WASHINGTON—Using the GAC as a platform to once again remind credit unions of NCUA’s commitment to providing regulatory relief for credit unions, Chairman Debbie Matz said the agency is dedicated to changing its culture to continue to ease the compliance burden.
Citing the “success” NCUA has had in “building a modern regulatory framework,” and with the financial crisis further back in the rear view mirror, Matz said a top priority became making it easier for credit unions to business.
“‘Easier to do business’ is not only about regulatory relief. It’s also about something even larger. It’s about the culture at NCUA,” Matz told attendees. “We needed to change our culture, to reset the default switch, to ‘yes.’”
Switching From ‘No’
Too often in the past, that default switch was set to ‘no,’ said Matz. “But that changed. You may remember when I stood on this stage last year, I committed to you that 2015 would be the Year of Regulatory Relief, and it was.”
Among the examples of that relief cited by Matz:
- Removal of the fixed assets limit
- Removal of member business lending limits not required by law
- Expansion of the definition of small credit unions
- Doubling the number of low-income CUs over the past four years, therefore exempting a large number of credit unions from the statutory member business lending cap
Matz noted that later this year the agency will modernize its field-of-membership rule for federal credit unions, and that NCUA recently signed an agreement with the U.S. Treasury that will give hundreds more credit unions access to the Community Development Financial Institutions Fund.
Looking Back, And Ahead
Matz reflected on her first days on the job as chairman, and how far the industry has come, working its way through the financial crisis.

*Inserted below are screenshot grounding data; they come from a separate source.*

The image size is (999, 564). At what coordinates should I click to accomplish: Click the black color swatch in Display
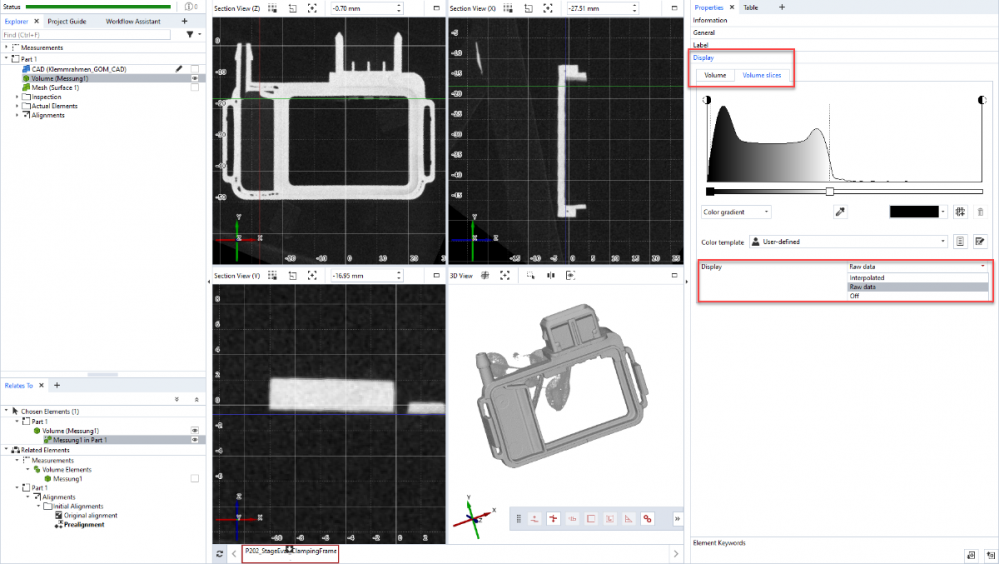(x=914, y=212)
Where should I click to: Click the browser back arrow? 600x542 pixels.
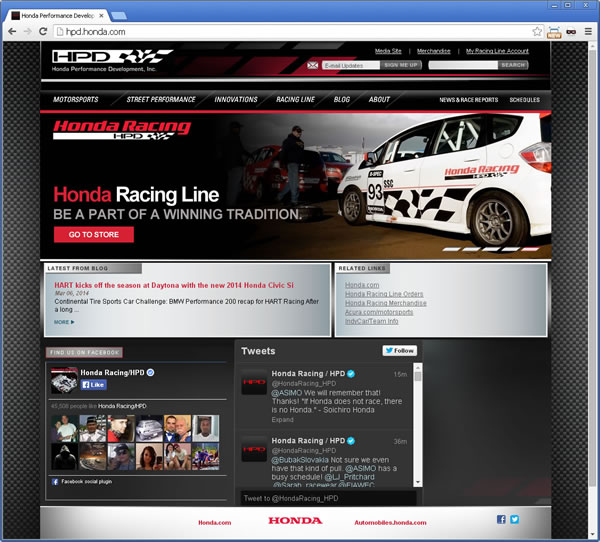[x=12, y=32]
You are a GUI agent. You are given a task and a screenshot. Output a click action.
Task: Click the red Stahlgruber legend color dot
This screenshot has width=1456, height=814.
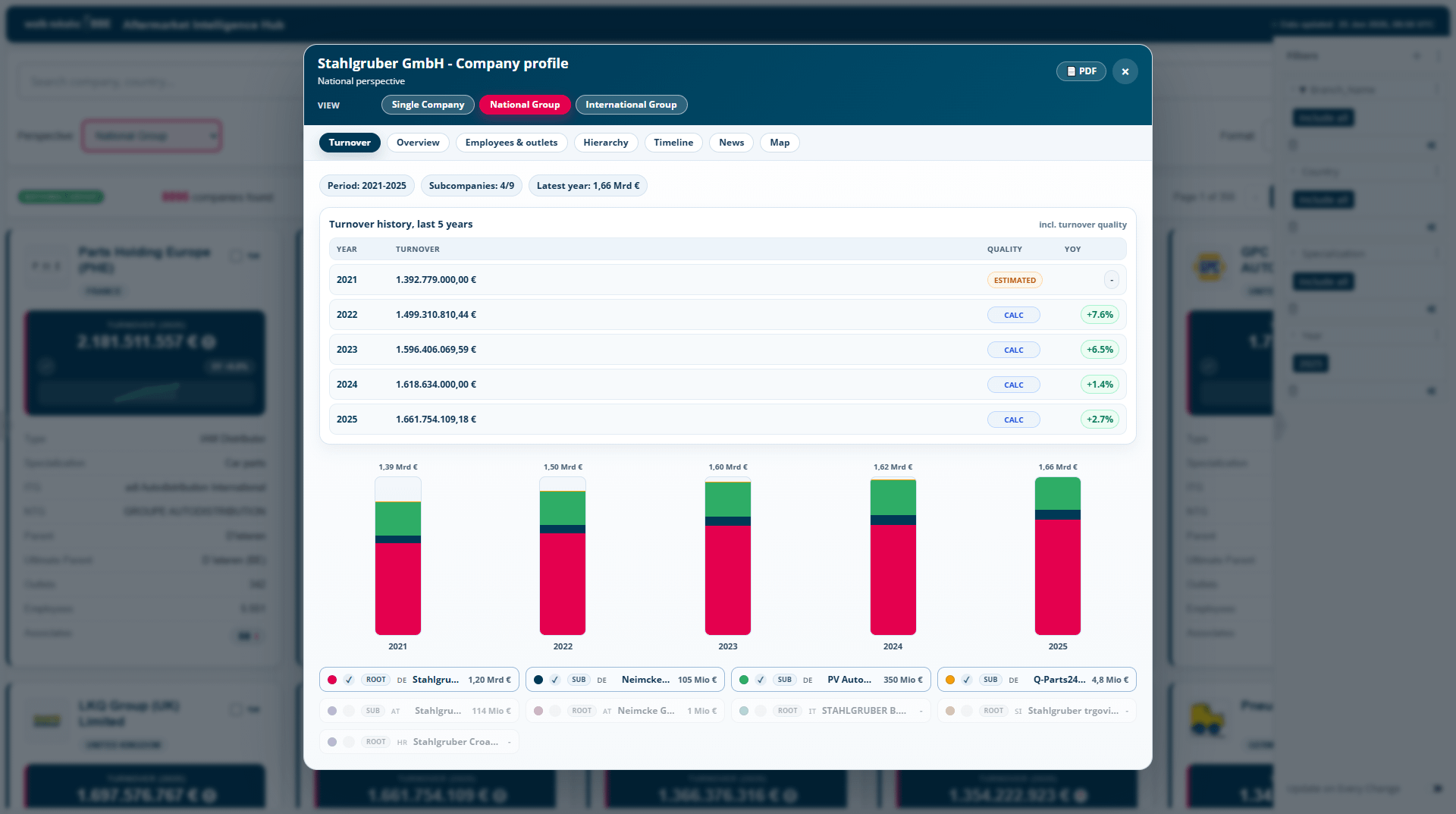pos(332,680)
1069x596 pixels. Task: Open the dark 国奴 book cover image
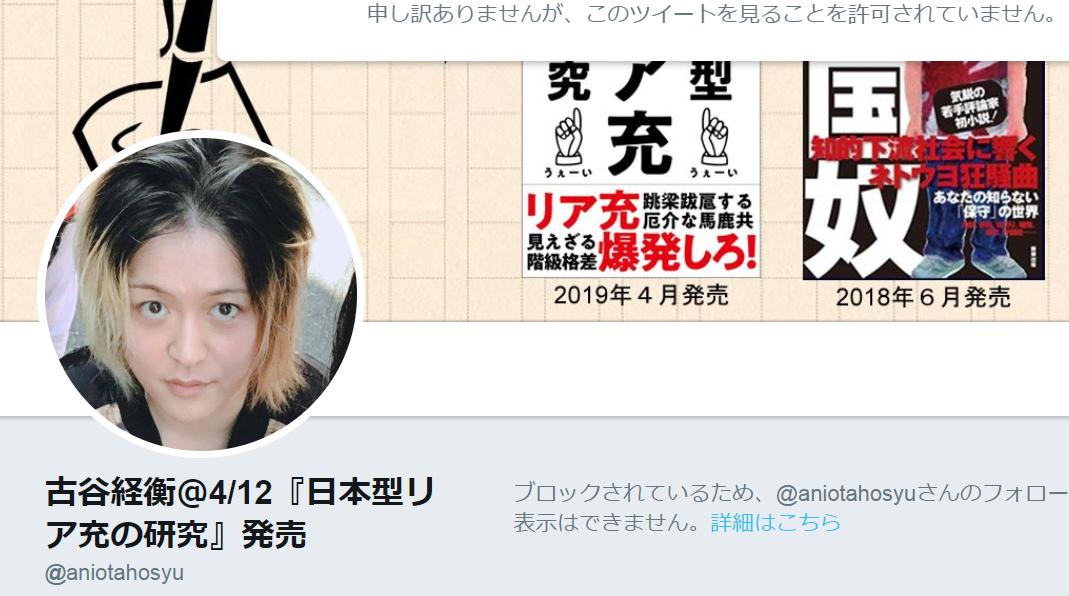(924, 170)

“Back then, we were working around the clock to prevent the collapse of the credit union system. And while you might not know this, the outcome was really in doubt,” shared Matz. “During that pivotal summer of 2009, I asked NCUA staff to compile a list of credit unions rated CAMEL 4 and 5. When I saw the list, I couldn’t believe my eyes. Hundreds and hundreds of credit unions were teetering on the brink of failure – and 14 of those credit unions had assets over a billion dollars.
“So just like you worked hard to get your credit union through the crisis, at NCUA, we also worked nights and weekends,” continued Matz. “We put new safeguards, policies and procedures in place to stop the hemorrhaging and prevent the credit union system from failing. Ultimately, we succeeded.”
Ahead Of Curve
Matz reminded that for both credit unions and the agency, both must “stay ahead of the curve,” to keep the system strong.
“We all need to understand how technology is influencing the delivery of financial services, and how our nation’s demographics are changing,” Matz explained. “As CEOs, managers, and volunteers hoping to lead your credit union into the future, you will need to address these critical, forward-looking issues: making Millennials into members, keeping pace with evolving technology, and adopting strong cybersecurity. Those things will determine the future of your credit union.”
Re-emphasizing the importance of the commitment from credit unions and the agency to ensuring the CU system remains sound, Matz said she recently watched the movie The Big Short, which tells the story of meltdown in housing that led to the recession.
“It brought back haunting memories of what we lived through,” she said. “You and I can agree, we definitely don’t want a real-life sequel.”